All GET requests will be Safe, and thus not modify any server-side data.
Clients are authenticated via a session cookie, which the web service gives them after they provide a correct username/password pair via a POST with JSON data, e.g. {"username":"user@example.com", "password":"my password"}
.
Ancillary question: Are PUT
and DELETE
requests ever vulnerable to CSRF? I ask because it seems that most (all?) browsers disallow these methods in HTML forms.
EDIT: Added item #4.
EDIT: Lots of good comments and answers so far, but no one has offered a specific CSRF attack to which this web service is vulnerable.
Forging arbitrary CSRF requests with arbitrary media types is effectively only possible with XHR, because a form’s method is limited to GET and POST and a form’s POST message body is also limited to the three formats application/x-www-form-urlencoded
, multipart/form-data
, and text/plain
. However, with the form data encoding text/plain
it is still possible to forge requests containing valid JSON data.
So the only threat comes from XHR-based CSRF attacks. And those will only be successful if they are either
- run from the same origin, so basically from your own site somehow (e. g. XSS), or
- run from a different origin and your server allows such cross-origin requests.
If you can eliminate both, your web service is not vulnerable to CSRF. At least not those carried out via a web browser.
Yes, it is possible. You can setup an attacker server which will send back a 307 redirect to the target server to the victim machine. You need to use flash to send the POST instead of using Form.

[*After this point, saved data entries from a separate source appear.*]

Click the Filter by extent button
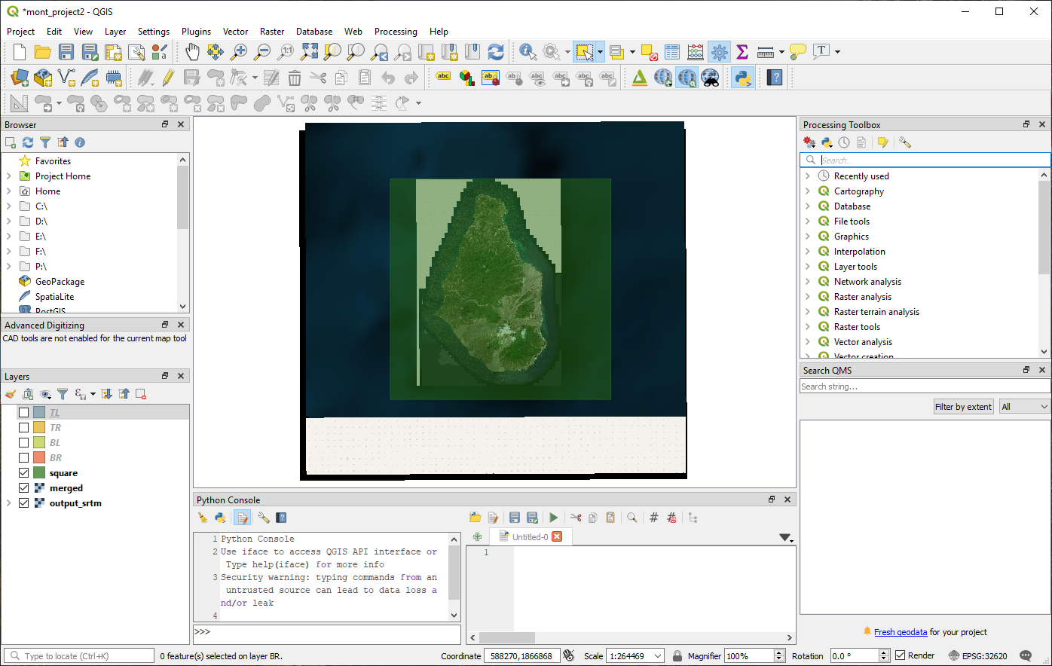 (963, 407)
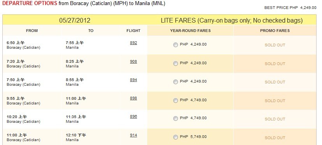The height and width of the screenshot is (145, 322).
Task: Click SOLD OUT promo fare for flight 892
Action: [x=275, y=45]
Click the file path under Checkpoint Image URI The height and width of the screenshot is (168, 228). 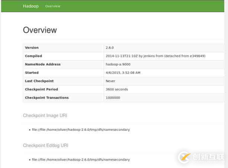pos(81,130)
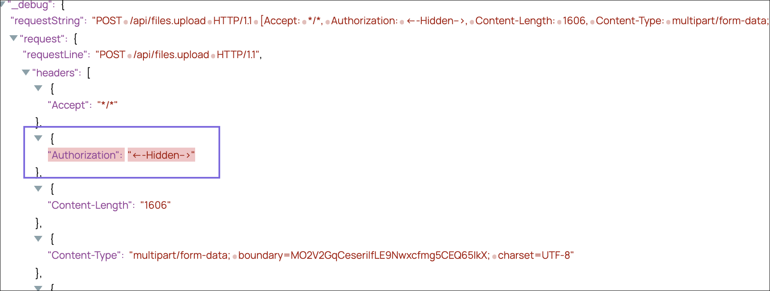This screenshot has width=770, height=291.
Task: Collapse the object containing the Content-Length header
Action: [x=38, y=188]
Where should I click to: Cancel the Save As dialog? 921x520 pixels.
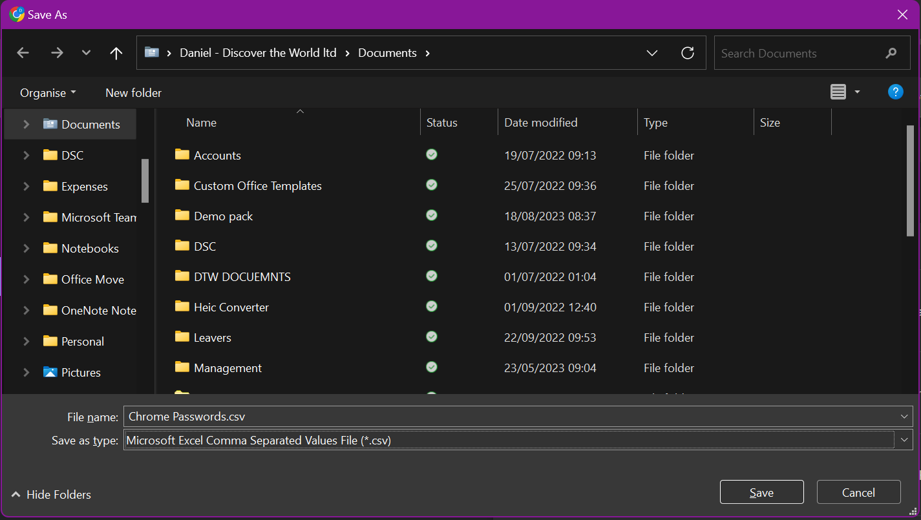tap(858, 493)
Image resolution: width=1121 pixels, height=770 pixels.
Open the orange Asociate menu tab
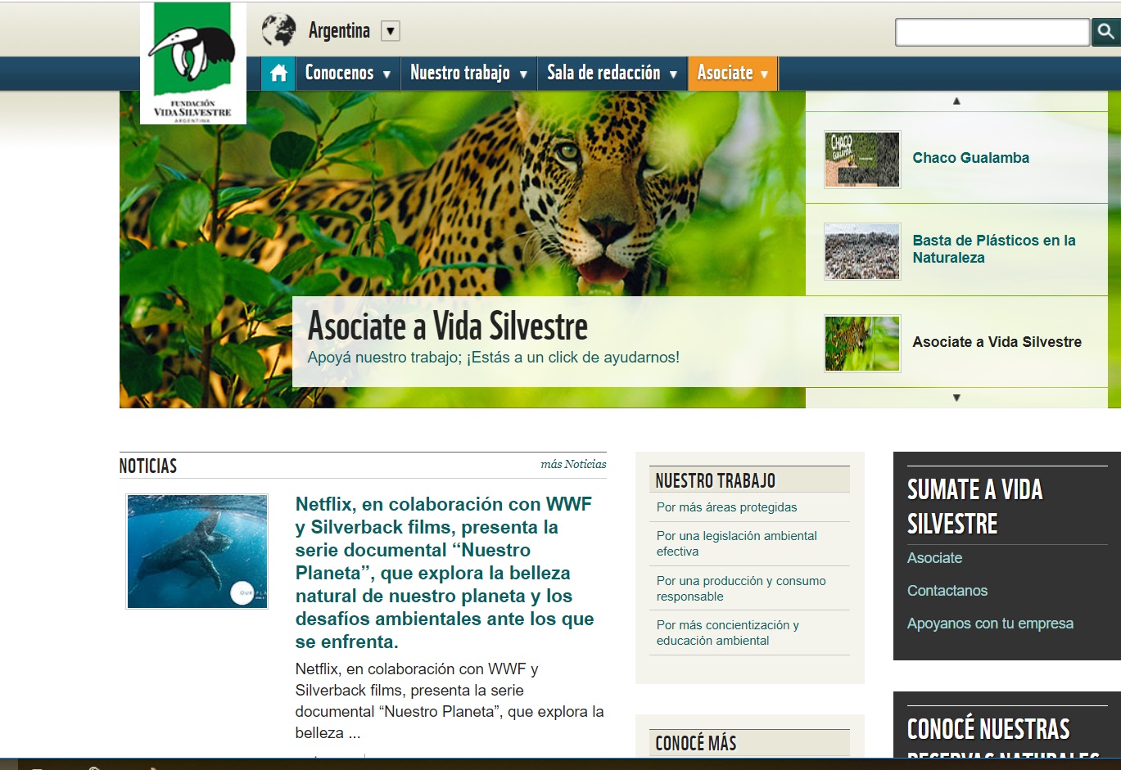coord(732,74)
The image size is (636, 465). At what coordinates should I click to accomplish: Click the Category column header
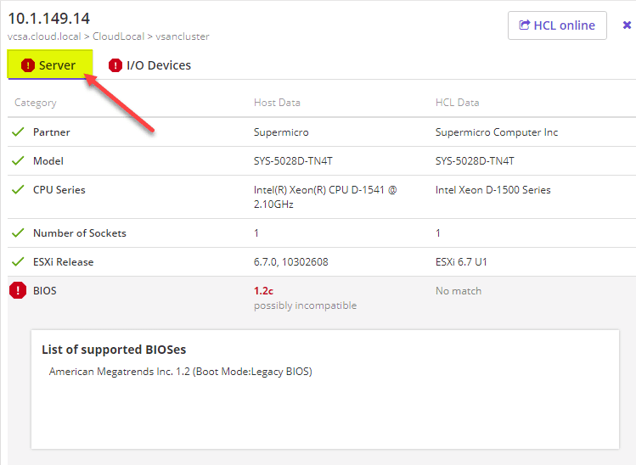[36, 103]
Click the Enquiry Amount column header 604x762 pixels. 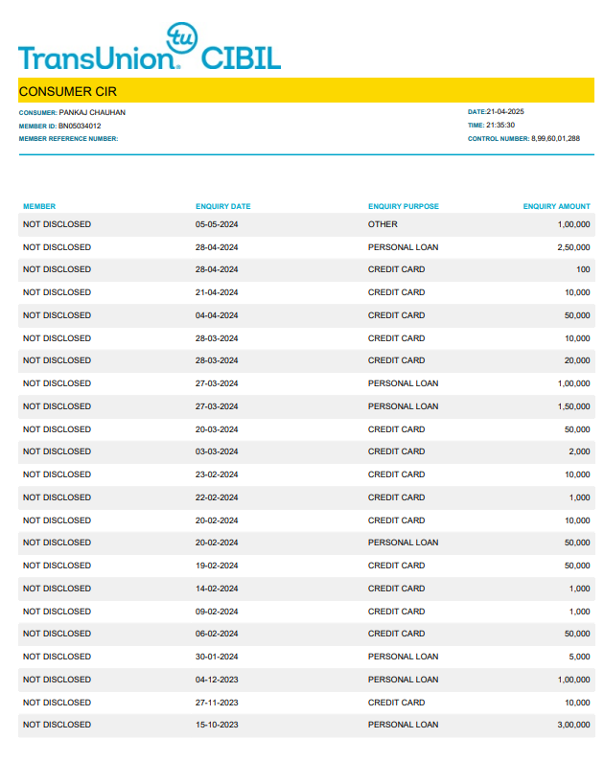pos(556,206)
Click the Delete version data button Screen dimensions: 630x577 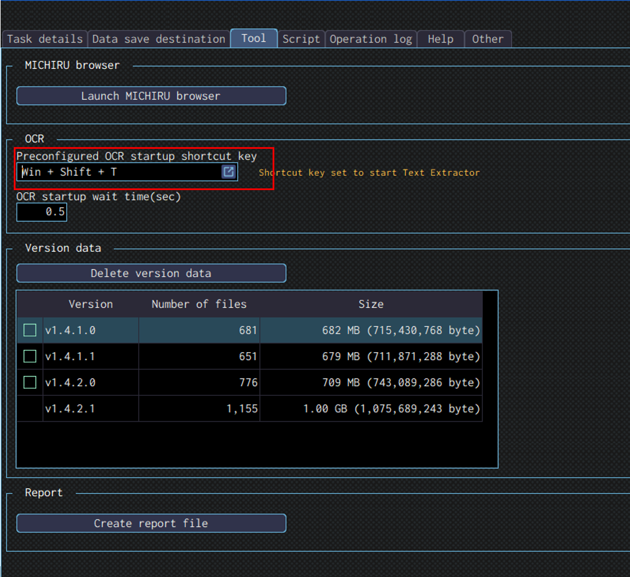[x=151, y=273]
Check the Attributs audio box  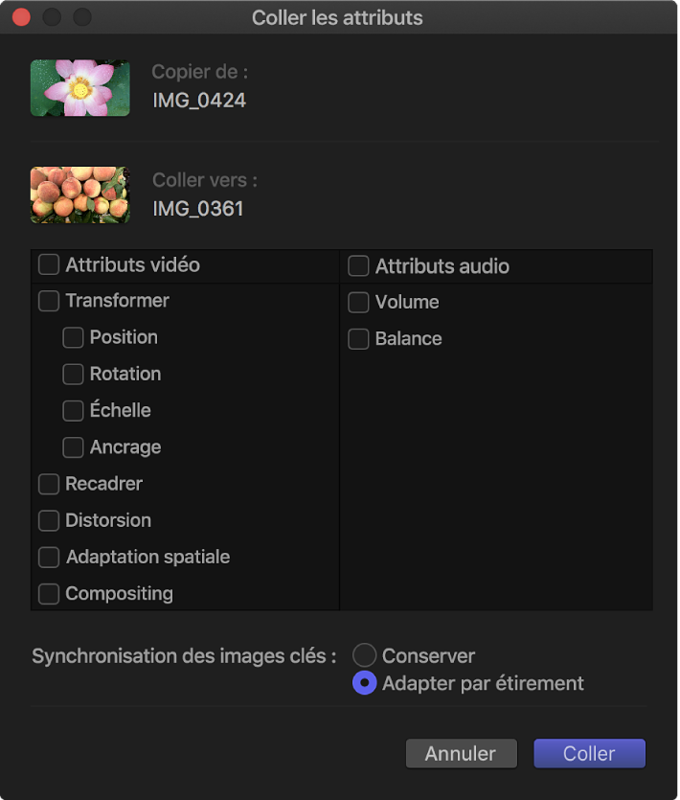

Reference: https://bugzilla.mozilla.org/show_bug.cgi?id=1436241
It also works on Chrome.
It is possible to do CSRF on JSON based Restful services using Ajax. I tested this on an application (using both Chrome and Firefox).
You have to change the contentType to text/plain and the dataType to JSON in order to avaoid a preflight request. Then you can send the request, but in order to send sessiondata, you need to set the withCredentials flag in your ajax request.
I discuss this in more detail here (references are included):
http://wsecblog.blogspot.be/2016/03/csrf-with-json-post-via-ajax.html
I have some doubts concerning point 3. Although it can be considered safe as it does not alter the data on the server side, the data can still be read, and the risk is that they can be stolen.
http://haacked.com/archive/2008/11/20/anatomy-of-a-subtle-json-vulnerability.aspx/
Is a web service vulnerable to CSRF attack if the following are true?
Yes. It's still HTTP.
Are PUT and DELETE requests ever vulnerable to CSRF?
Yes
it seems that most (all?) browsers disallow these methods in HTML forms
Do you think that a browser is the only way to make an HTTP request?